圧倒的なバンドの演奏とディランの歌い回しは、過去私の見た洋楽コンサートの中で最強のものでした。この年齢のディランからそれを聞かされるとは思ってもいませんでした。

ライブ全体が最新アルバムである「Together Through Life」の音の感触で、過去の楽曲もそんな音色と独特のボーカルスタイルで形作られていたようでした。

Dylanの日本公演、かなり無理して連日通いました
幸いZepp Tokyoから遠くはない距離にオフィスがあるので朝早く出勤し、夕方抜けて、また夜戻るというシフト(?)で何とか凌げました
「一回りしてきたから出せる音」という表現にまったく同感です
かけらも’懐メロ感’は無かったですよ!
今、まったく新しい感覚で再び「ブロンド・オン・ブロンド」を聴いています

◆パイン・ヤングさん
>圧倒的なバンドの演奏とディランの歌い回しは、過去私の見た洋楽コンサートの中で最強のものでした。

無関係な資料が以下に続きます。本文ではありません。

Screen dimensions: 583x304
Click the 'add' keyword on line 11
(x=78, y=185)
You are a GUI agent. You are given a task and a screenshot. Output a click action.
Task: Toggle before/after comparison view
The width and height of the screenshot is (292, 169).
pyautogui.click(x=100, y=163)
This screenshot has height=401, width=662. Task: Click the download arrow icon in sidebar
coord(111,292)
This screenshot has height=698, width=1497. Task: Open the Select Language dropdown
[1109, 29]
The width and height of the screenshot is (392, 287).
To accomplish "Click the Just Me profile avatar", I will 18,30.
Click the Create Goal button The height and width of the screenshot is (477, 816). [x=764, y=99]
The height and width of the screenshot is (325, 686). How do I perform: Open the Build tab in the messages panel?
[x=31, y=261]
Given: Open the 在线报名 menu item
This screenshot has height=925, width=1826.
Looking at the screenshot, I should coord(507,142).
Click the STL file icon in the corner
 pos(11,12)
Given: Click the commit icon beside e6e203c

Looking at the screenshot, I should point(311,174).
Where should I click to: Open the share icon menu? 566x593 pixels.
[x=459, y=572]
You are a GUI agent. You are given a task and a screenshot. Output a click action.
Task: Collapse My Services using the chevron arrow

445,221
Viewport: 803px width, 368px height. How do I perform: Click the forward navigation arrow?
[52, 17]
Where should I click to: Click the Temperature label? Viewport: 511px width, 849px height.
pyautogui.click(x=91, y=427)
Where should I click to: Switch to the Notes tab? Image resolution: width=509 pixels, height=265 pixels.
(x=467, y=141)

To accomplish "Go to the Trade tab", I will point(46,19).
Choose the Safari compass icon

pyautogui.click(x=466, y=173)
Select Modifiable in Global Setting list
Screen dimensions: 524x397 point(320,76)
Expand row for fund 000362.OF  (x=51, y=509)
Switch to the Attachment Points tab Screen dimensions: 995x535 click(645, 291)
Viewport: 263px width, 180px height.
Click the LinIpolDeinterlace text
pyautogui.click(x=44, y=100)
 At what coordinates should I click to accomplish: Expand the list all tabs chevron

うおっ!そんなに良かったんですか!行かなかったことがますます悔やまれます。過去の楽曲も今のディランが傾倒しているサウンドで鳴らしたってのがスゴイですよね。

◆colさん
今回のDylan日本公演、熱心ファンは全部通ったって人がけっこういうらっしゃるみたいですね。僕も前回の来日の時は3回行きましたし、実際Dylanは毎回がらっとセットリストを変えるんで、その気持ちはよくわかります。

>今、まったく新しい感覚で再び「ブロンド・オン・ブロンド」を聴いています

なんか、今回のディランを観た人の話を聞いてると、ライブを観た人はその前と後とで、それまでのディランに対する聴き方から、確実に何かが変わったような印象を受けます。ライブを観てない僕にはそれがわからない…。うーん、悔しい!これは今月末あたり、音源を求めて久々に西新宿あたりを徘徊しそうな感じです(苦笑)。